Description of event that  lead to creation of 
the work.
After returning from a visit with his mother Anthony Papa was subjected to a routine  strip search. However on that day a sadistic guard was assigned
 to search him.  In a small booth, with no door, the guard ordered  Papa to take off his clothing and assume the standard search position.  The guard ordered 
Papa to go through the routine of raising his arms, opening his mouth and  then bending over to inspect his anal cavity for contraband. No contraband was
found. Not satisfied with his search the guard asked Papa to spread his ass cheeks again. No contraband was found.  The guard  then asked Papa for the
 third consecutive time to spread his ass cheeks. 
 
Enough was enough Papa thought, he asked the guard what he was looking for.   The guard gave no response and instead just laughed. Papa  became
 outraged of the dehumanizing treatment he had experienced.  He asked the guard to call his superior supervisor.   The guard laughed again and told him
 to get dressed and leave or he would lock him up.   Totally dehumanized Papa went to the law library to write a complaint against the guard. 
While researching  the issue Papa discovered 20 pages of directives issued by the New York State Department of Corrections  on how guards should search the body cavities of prisoners.  Papa was disgusted  at the dehumanizing procedures  and decided to paint about this dehumanizing experience.  He created automatic paintings and glued parts of the directives to them. The six pieces of work were then confiscated by the administration when Papa tried to send them out to the free world.  He was charged with smuggling out Department of Corrections directives, although no such rules existed against displaying them because they were considered public documents.
 
The  prison administration gave Papa a choice, either the policy directives be removed or  the paintings would be destroyed. The administration did not
 want thefree world to view this dehumanizing procedure.  Papa  was forced to strip the directives from  his art work.  Feeling defeated by the incident
 and enforcing  the feeling  that the prison wanted total control  his life, even his creative process.
 
Despite the years of behavior modification techniques that the  prison subjected  him to, his creative impulse took control and forced Papa to speak
 out against this dehumanizing experience.  He recreated the cut up directives and then made diagrams of each painting and smuggled them along out through 
the mail.   Despite the risk of losing his pending quest for executive clemency Papa took the chance in order to try and tell the outside world of  the 
dehumanizing experience of body cavity searches.
 
A year later Papa 's  wish came true.  He was granted clemency and upon his release he had an art  exhibit in a NYC gallery.   

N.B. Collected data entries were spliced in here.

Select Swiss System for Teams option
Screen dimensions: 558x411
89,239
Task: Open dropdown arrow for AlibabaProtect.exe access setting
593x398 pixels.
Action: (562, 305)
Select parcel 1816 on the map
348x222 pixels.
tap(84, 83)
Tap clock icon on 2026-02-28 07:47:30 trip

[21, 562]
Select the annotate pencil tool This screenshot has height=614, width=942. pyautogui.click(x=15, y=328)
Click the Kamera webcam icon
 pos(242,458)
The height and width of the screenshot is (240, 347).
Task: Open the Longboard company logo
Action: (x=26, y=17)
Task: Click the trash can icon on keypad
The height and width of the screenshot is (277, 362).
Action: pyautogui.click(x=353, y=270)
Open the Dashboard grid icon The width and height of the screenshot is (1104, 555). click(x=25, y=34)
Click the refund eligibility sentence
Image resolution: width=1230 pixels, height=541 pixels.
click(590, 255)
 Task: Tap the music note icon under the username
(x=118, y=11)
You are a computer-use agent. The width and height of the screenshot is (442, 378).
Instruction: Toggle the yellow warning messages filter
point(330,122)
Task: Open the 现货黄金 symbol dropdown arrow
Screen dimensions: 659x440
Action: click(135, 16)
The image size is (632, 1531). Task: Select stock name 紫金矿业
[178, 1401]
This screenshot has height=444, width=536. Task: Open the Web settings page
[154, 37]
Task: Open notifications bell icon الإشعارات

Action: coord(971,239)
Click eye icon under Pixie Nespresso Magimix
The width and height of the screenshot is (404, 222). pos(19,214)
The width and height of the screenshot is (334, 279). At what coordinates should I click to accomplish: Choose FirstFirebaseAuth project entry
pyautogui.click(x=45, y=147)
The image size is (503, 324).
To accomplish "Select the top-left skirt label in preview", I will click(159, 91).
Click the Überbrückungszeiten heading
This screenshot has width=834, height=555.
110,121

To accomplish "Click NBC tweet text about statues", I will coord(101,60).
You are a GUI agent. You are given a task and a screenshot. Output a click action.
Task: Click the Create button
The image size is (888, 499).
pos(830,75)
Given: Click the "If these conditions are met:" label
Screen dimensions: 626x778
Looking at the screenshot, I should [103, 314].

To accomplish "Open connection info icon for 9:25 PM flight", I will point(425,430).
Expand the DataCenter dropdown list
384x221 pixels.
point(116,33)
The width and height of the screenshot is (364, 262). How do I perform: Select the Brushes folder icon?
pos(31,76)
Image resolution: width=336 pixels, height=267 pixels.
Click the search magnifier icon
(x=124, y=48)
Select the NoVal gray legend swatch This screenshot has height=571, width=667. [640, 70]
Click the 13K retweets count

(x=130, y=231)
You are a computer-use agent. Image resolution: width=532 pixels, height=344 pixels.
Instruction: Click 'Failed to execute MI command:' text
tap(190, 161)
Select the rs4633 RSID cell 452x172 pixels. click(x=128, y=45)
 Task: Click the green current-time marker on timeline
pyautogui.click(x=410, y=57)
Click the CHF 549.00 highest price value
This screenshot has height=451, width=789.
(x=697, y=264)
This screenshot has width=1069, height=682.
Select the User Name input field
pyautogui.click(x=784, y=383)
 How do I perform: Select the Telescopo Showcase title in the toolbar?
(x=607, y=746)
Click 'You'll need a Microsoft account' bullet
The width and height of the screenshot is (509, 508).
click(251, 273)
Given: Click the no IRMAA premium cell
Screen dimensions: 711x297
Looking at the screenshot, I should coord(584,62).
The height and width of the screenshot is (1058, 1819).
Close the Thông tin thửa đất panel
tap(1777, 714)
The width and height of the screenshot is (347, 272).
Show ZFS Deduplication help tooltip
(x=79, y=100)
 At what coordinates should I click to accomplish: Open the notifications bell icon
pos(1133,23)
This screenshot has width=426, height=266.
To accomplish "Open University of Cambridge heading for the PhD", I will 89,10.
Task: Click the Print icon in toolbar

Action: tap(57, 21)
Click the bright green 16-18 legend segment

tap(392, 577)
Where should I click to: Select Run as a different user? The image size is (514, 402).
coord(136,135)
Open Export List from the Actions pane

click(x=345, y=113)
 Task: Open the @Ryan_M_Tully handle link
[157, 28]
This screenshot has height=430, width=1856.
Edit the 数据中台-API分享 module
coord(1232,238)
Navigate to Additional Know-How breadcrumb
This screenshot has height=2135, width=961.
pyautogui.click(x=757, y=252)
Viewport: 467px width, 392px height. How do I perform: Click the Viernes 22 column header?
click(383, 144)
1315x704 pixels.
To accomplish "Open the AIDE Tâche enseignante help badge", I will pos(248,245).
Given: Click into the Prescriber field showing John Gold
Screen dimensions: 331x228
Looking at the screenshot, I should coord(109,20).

 He reassembled the contraband series  and it was displayed at  the Outsider Gallery.    The work was then featured in the NY Times where
 the free world learned of body cavity searches!  
 
 
NY Times

Tony Papa's Creative Block

Published: July 6, 1997
This incident is also featured in Papa’s book 15 to Life: How I Painted My Way to Freedom  
 
 
 (PDF - to copy the directives Mr. Papa used in the painting Click Here)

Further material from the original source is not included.